Miscellaneous Quotes (90)

quotes“Success consists of going from failure to failure without loss of enthusiasm.” – Winston Churchill

“But someone will say, ‘Didn’t Jesus say that, to be saved, you have to be as a little child?’ Of course he did. But did you ever see a little child who didn’t ask questions? People who use this argument must never have listened to a little child or been one. My four children gave me a harder time with their endless flow of questions than university people ever have. . . . What Jesus was talking about is that the little child, when he has an adequate answer, accepts the answer. He has the simplicity of not having a built-in grid whereby, regardless of the validity of the answer, he rejects it.” – Francis A. Schaeffer, “Form and Freedom in the Church,” International Congress on World Evangelization, July, 1974.
-------------------------
# TASKS FOR THIS EXERCISE:
1. Name every person mentioned by name in the Miscellaneous Quotes text above.
2. Reproduce the Miscellaneous Quotes text above from "Miscellaneous Quotes (90)" up to and including "Evangelization, July, 1974.".
3. According to the Miscellaneous Quotes text above, at which event was "Form and Freedom in the Church" presented?

# DATA SEGMENT:
-------------------------
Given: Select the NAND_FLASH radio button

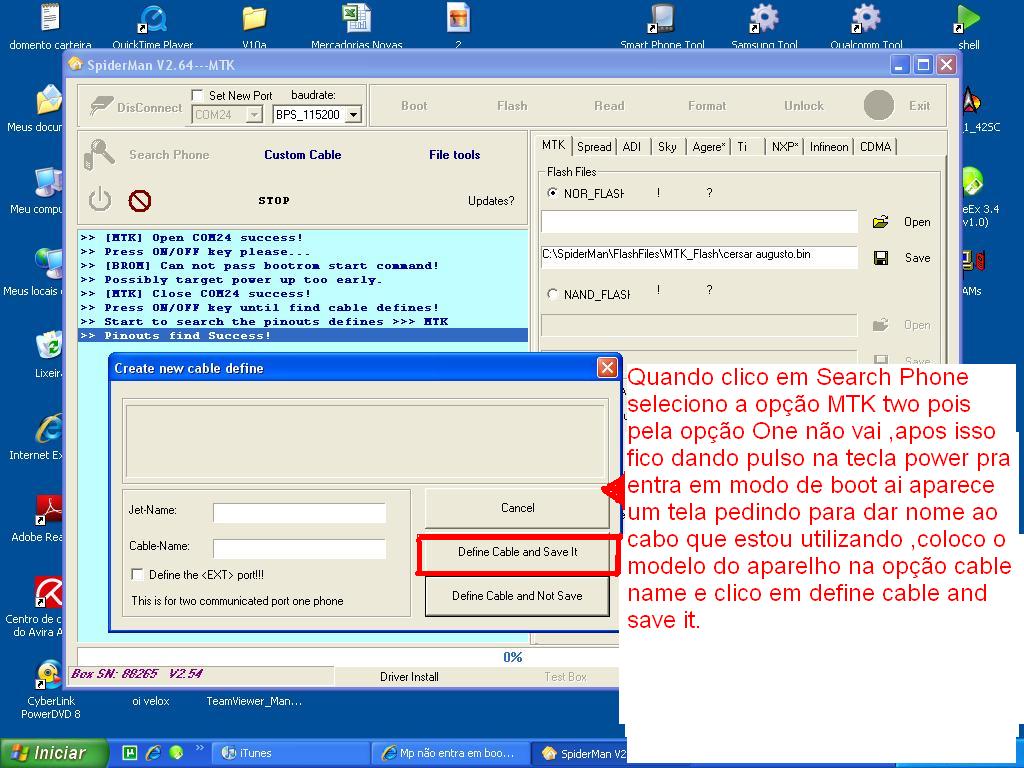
-------------------------
# PER-TASK ANSWERS:
1. Winston Churchill, Jesus, Francis A. Schaeffer

2.
Miscellaneous Quotes (90)

quotes“Success consists of going from failure to failure without loss of enthusiasm.” – Winston Churchill

“But someone will say, ‘Didn’t Jesus say that, to be saved, you have to be as a little child?’ Of course he did. But did you ever see a little child who didn’t ask questions? People who use this argument must never have listened to a little child or been one. My four children gave me a harder time with their endless flow of questions than university people ever have. . . . What Jesus was talking about is that the little child, when he has an adequate answer, accepts the answer. He has the simplicity of not having a built-in grid whereby, regardless of the validity of the answer, he rejects it.” – Francis A. Schaeffer, “Form and Freedom in the Church,” International Congress on World Evangelization, July, 1974.

3. The International Congress on World Evangelization, in July 1974.